Scan the records for lines with the word "left", and copy every such line.

Saved data entries:
+++

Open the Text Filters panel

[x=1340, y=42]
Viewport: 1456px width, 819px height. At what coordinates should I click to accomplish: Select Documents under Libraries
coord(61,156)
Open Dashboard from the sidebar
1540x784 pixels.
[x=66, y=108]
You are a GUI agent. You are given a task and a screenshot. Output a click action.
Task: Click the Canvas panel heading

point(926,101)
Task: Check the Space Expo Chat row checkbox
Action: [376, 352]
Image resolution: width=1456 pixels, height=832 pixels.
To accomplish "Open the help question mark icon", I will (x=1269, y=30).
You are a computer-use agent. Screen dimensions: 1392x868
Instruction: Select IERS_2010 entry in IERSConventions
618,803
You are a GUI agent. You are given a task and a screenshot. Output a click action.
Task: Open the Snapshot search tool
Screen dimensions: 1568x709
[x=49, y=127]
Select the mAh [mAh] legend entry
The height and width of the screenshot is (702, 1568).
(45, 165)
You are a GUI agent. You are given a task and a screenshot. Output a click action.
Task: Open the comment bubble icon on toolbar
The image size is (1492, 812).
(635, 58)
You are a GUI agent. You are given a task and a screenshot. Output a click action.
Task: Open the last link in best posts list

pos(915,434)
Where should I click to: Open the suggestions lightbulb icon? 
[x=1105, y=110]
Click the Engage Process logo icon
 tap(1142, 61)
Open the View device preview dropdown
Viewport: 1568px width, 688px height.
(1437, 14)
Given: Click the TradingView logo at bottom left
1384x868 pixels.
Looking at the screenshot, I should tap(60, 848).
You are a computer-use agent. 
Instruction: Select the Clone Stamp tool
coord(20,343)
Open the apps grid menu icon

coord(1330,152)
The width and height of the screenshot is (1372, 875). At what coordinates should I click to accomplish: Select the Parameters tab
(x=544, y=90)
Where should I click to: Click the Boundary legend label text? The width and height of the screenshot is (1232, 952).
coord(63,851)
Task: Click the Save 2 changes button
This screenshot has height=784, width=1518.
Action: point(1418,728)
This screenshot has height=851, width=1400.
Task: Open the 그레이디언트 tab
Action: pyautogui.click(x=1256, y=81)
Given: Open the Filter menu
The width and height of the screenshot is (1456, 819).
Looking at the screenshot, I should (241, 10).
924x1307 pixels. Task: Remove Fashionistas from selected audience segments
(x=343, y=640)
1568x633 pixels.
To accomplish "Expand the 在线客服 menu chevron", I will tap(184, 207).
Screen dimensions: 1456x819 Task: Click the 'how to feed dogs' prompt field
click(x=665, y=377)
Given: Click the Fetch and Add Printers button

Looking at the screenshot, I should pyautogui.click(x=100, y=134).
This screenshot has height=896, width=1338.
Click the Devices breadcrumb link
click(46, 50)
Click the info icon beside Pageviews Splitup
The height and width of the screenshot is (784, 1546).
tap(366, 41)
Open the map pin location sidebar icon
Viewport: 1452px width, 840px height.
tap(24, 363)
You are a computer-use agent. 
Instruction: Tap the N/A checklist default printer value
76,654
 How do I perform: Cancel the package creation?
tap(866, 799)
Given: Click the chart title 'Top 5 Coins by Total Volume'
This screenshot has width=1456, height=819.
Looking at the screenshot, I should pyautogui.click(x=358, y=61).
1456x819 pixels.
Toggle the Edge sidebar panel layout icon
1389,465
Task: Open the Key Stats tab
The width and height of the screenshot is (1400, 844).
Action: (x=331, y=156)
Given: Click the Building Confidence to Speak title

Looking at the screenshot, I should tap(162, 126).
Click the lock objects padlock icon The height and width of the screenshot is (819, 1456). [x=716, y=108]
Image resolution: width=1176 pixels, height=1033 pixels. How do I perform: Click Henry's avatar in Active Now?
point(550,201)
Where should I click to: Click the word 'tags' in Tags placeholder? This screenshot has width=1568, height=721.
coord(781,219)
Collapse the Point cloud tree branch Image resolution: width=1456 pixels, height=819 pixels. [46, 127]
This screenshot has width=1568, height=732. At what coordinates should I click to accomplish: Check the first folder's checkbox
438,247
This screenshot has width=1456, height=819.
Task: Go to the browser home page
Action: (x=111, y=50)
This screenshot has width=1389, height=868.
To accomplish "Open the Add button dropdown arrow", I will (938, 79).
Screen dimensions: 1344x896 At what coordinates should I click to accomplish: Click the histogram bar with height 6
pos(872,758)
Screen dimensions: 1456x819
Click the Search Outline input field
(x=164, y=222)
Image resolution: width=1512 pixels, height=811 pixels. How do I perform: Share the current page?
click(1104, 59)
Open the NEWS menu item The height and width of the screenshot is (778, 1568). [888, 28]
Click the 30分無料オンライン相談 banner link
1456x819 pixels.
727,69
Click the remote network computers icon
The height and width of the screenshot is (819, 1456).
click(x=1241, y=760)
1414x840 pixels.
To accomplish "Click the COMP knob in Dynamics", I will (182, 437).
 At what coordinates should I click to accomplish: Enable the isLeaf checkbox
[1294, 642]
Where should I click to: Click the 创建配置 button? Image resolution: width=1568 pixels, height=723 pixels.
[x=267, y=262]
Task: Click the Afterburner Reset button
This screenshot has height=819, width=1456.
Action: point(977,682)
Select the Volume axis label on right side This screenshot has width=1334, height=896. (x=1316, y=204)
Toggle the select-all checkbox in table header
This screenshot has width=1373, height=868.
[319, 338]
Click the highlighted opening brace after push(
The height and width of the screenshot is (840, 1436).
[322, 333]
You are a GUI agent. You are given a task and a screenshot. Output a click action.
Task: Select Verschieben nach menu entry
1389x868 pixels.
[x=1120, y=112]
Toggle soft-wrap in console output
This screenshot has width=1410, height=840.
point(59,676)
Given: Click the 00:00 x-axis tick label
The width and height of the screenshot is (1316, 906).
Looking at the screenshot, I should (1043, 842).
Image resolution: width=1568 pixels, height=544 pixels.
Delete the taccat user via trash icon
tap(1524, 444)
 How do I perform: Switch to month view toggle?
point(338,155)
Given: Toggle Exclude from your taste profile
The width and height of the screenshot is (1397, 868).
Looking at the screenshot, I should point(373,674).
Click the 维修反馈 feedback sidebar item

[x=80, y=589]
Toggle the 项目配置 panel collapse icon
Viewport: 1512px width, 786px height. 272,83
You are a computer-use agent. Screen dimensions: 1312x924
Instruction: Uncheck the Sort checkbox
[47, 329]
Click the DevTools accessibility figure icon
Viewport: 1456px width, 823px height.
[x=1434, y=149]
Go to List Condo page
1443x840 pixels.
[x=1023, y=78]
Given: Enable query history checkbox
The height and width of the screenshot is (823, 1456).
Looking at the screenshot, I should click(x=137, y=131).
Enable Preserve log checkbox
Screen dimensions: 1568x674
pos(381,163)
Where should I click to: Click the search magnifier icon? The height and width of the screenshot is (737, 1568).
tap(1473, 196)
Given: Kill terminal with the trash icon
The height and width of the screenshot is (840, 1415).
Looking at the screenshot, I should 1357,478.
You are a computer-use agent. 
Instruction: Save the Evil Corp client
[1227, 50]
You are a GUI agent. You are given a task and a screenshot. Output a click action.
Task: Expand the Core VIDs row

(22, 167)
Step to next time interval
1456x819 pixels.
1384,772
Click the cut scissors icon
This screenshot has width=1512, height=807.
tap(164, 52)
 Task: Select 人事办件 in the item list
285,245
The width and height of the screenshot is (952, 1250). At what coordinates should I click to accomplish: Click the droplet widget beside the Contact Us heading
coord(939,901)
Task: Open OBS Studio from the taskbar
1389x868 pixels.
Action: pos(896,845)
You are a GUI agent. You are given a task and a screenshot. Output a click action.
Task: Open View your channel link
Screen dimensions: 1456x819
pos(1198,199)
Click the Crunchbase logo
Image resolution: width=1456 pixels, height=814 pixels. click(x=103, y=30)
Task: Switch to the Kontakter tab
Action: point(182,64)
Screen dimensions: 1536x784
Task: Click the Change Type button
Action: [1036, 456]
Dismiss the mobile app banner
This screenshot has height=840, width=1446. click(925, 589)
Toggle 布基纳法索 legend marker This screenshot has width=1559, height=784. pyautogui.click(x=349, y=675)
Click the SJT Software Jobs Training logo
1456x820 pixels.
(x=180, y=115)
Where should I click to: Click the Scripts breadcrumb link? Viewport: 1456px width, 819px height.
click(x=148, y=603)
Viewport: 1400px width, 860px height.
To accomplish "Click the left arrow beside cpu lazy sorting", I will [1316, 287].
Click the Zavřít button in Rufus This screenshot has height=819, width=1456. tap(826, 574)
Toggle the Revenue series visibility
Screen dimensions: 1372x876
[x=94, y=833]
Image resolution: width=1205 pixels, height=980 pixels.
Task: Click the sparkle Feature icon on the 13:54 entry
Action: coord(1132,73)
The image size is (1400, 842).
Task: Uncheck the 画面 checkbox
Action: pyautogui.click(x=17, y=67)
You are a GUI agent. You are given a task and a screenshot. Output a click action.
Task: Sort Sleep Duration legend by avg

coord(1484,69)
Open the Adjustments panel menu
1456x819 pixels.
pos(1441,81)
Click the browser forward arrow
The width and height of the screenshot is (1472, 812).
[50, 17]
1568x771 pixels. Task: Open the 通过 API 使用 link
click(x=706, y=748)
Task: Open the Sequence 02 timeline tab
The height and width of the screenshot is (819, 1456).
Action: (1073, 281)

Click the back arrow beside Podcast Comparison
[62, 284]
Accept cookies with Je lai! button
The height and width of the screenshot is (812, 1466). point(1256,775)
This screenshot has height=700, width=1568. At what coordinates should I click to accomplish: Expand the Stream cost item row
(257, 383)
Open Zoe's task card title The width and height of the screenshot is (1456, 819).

+++

Response area:
Given: Click the TradingView logo at bottom left
To accomplish "Click the left arrow beside cpu lazy sorting", I will [1316, 287].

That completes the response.